"Get what?"

Bailey's voice was low and unlike anything I'd ever heard from them before, the tone of a person whose soul had been sucked out of their eyeballs. "I don't care if we make it."

"Yes, you do," I said, surprised to feel annoyance flood the places in my heart where seconds before had been only empathy. "Don't say that."

"I don't have any reason left to live."

"Bailey, stop it. You have us, you have a life waiting for you, and you still have Nev, she still loves you, she just needs some time-"

Bailey bolted upright in bed, their hair wild, their eyes pools of ashen fury. "Don't say that she loves me. That's bullshit. There's no way you love someone and do what she did to me."

"She did it for you."

"She should have talked to me!" Bailey's voice burst out in a bellow of pain and anger. "That's how it's meant to work in a couple! Instead, she treated me like a child, keeping secrets from me for my supposed benefit. She confided in an eight-year-old about our relationship, and not me. That isn't love. I could never trust her again – which means everything we had is gone, over, done!"

They threw themselves back to the bed, dragging the covers to hide themselves and their ocean of pain. "Oh, Bailey," I murmured, "I'm sorry. I didn't understand."

Bailey spoke, low and hollow. "If I go above deck, I'll throw myself overboard.

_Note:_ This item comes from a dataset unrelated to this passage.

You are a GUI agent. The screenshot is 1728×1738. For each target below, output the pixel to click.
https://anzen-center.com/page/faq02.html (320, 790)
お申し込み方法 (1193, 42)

Leave me alone."

I padded out of Bailey's room and into my own, almost unaware of the tears of desperation that poured from my eyes, as if Bailey's desolate mood was contagious and I'd been infected by it. Sleep was a long time coming, and I lay in the dark in despair that even if we made it to the shore, Bailey's spirit had been lost somewhere over the Tasman.

The third thing I discovered about sailing: after three days on board, it was impossible not to loathe absolutely everything around me. I hated the way everything constantly swayed, the moisture in every item of clothing, the cramped quarters - including the tiny toilets that were like a combination of a plane bathroom and a coffin.

Mostly, with a pure and true hate, I loathed the sailing itself. Day three and everything sucked: the constant orders, the wind that whipped at my hair and caused my eyes to bleed tears, the slippery deck, the physical exhaustion. I was starting to feel as though Bailey's idea of tossing themselves overboard had some merit. Surely, swimming to Tassie had to be easier than this nonsense.

Around midday, Rueben yelled at me to "Duck!" for the third time in three minutes. As my aching thighs bitched loudly from performing yet another low squat, my glutes cramped and I fell backwards onto the hard deck. My teeth clanked together biting the sides of my tongue, and pain shot up my spine. I did not act with maturity or composure, needing this indignity pinned on someone that wasn't me. "Ow! Are you freaking kidding me?"

"What?" said Rueben, squinting to the port side (which I'd finally learned was to the left) and completely ignoring my situation.

"Could you go more than three seconds without needing to throw a boom at me? Or are you doing it for sport?" I clambered to my feet, simultaneously exhausted and energised with frustration.

Rueben said, "This is what sailing is, Karla. If you don't like it, feel free to swim."

His harsh tone, which had been pretty much constant for the last three days, finally grated away the last of my patience. Hotly, I stomped over to him. "Okay, what the hell is your problem?"

"I don't have a problem. I'm the captain and I'm doing what I have to do to keep everyone on this boat alive."

"Bull." I closed the gap between us and snatched off his reflective sunglasses. "You've been a complete arse since... I don't know, at least since the night before we left Melbourne."